■ Work instructions: Repeat the records below verbatim, and do not copy their pictures.

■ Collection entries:

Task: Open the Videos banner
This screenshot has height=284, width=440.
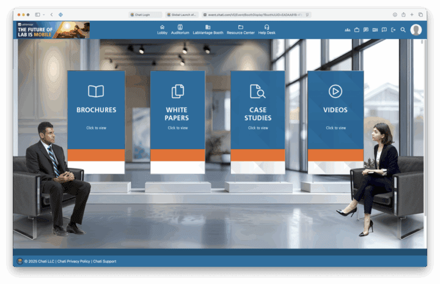Action: 335,110
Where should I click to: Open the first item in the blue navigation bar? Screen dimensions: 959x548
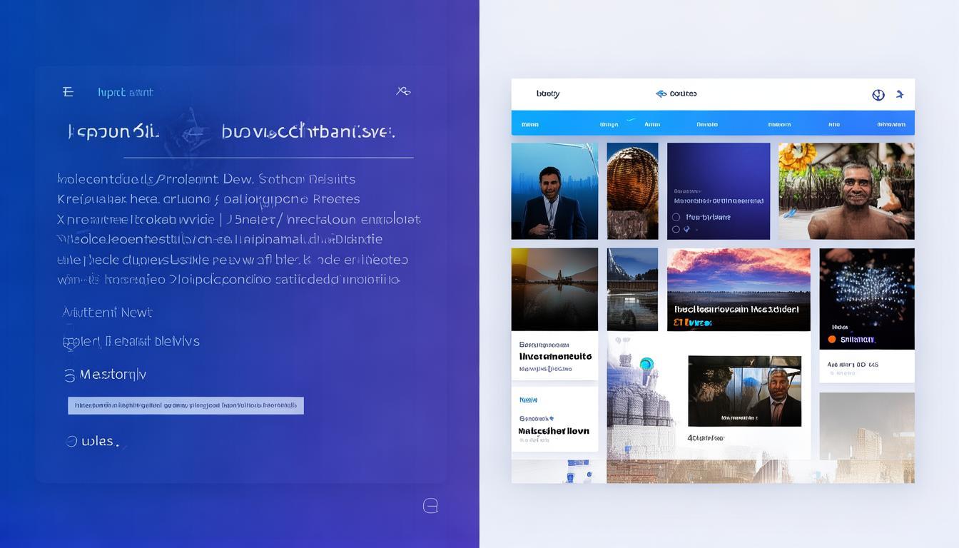(530, 124)
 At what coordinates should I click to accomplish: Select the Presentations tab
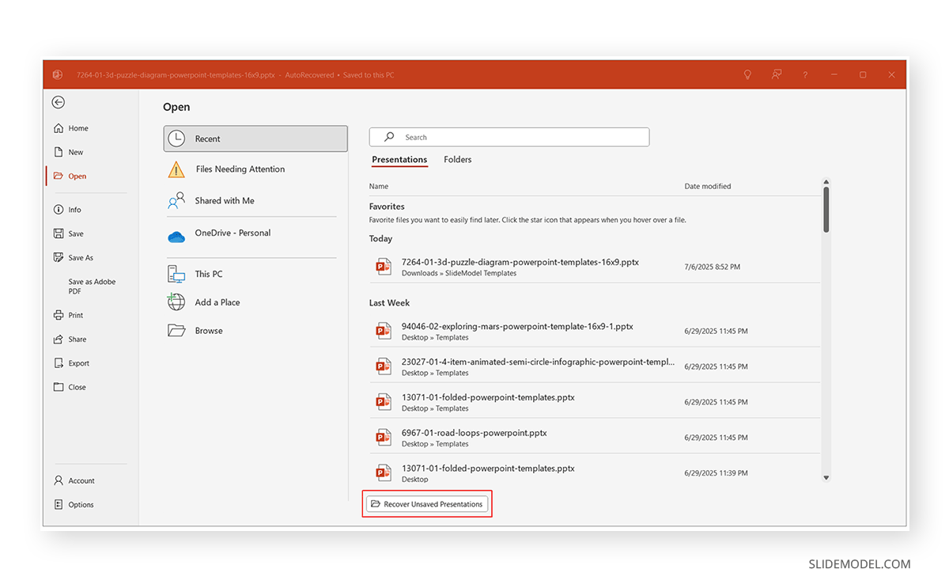399,159
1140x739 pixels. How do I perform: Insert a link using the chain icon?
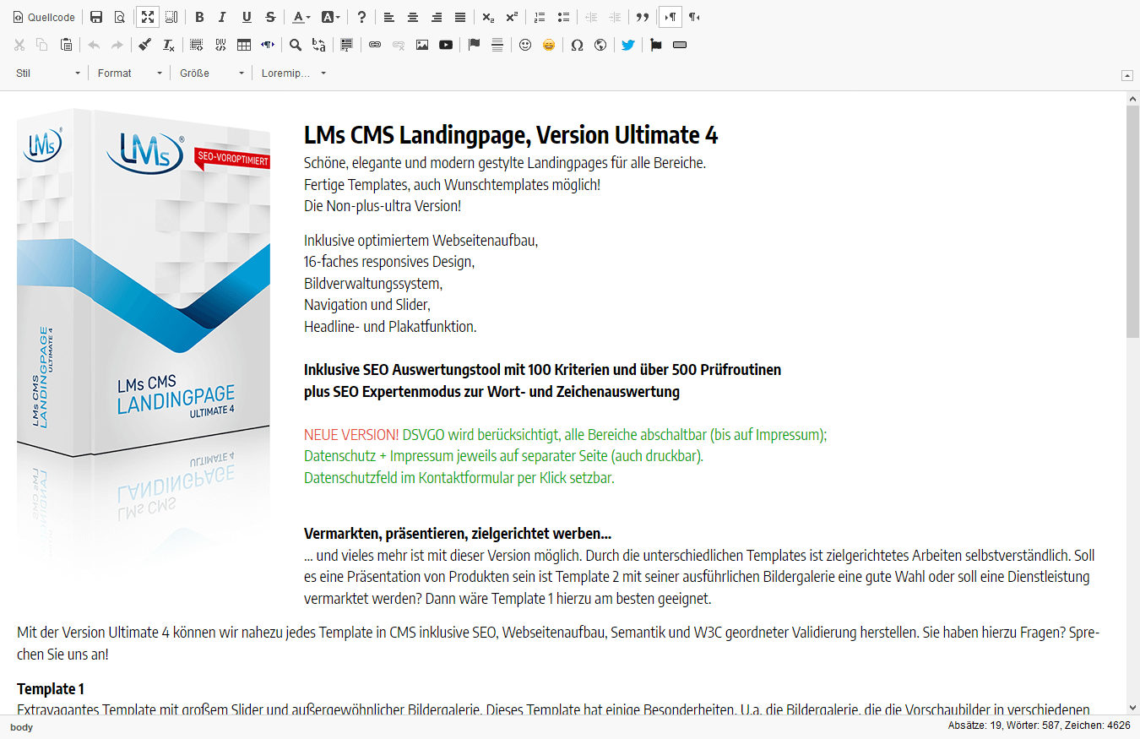pyautogui.click(x=375, y=45)
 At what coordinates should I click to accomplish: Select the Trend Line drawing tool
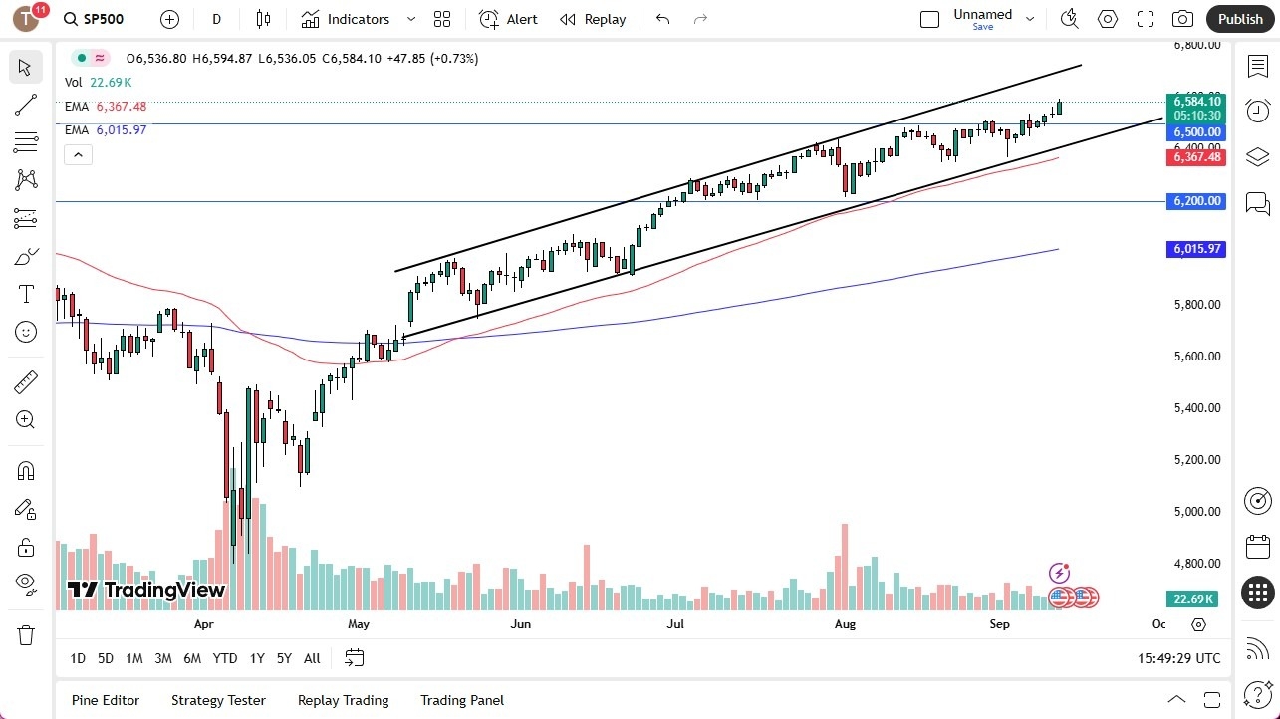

■ Answer:
Task: Open the Videos banner
This screenshot has height=284, width=440.
Action: 335,110
Where should I click to: Open the first item in the blue navigation bar? Screen dimensions: 959x548
(530, 124)
 At what coordinates should I click to accomplish: Select the Presentations tab
399,159
1140x739 pixels. How do I perform: Insert a link using the chain icon?
pyautogui.click(x=375, y=45)
 At what coordinates should I click to accomplish: Select the Trend Line drawing tool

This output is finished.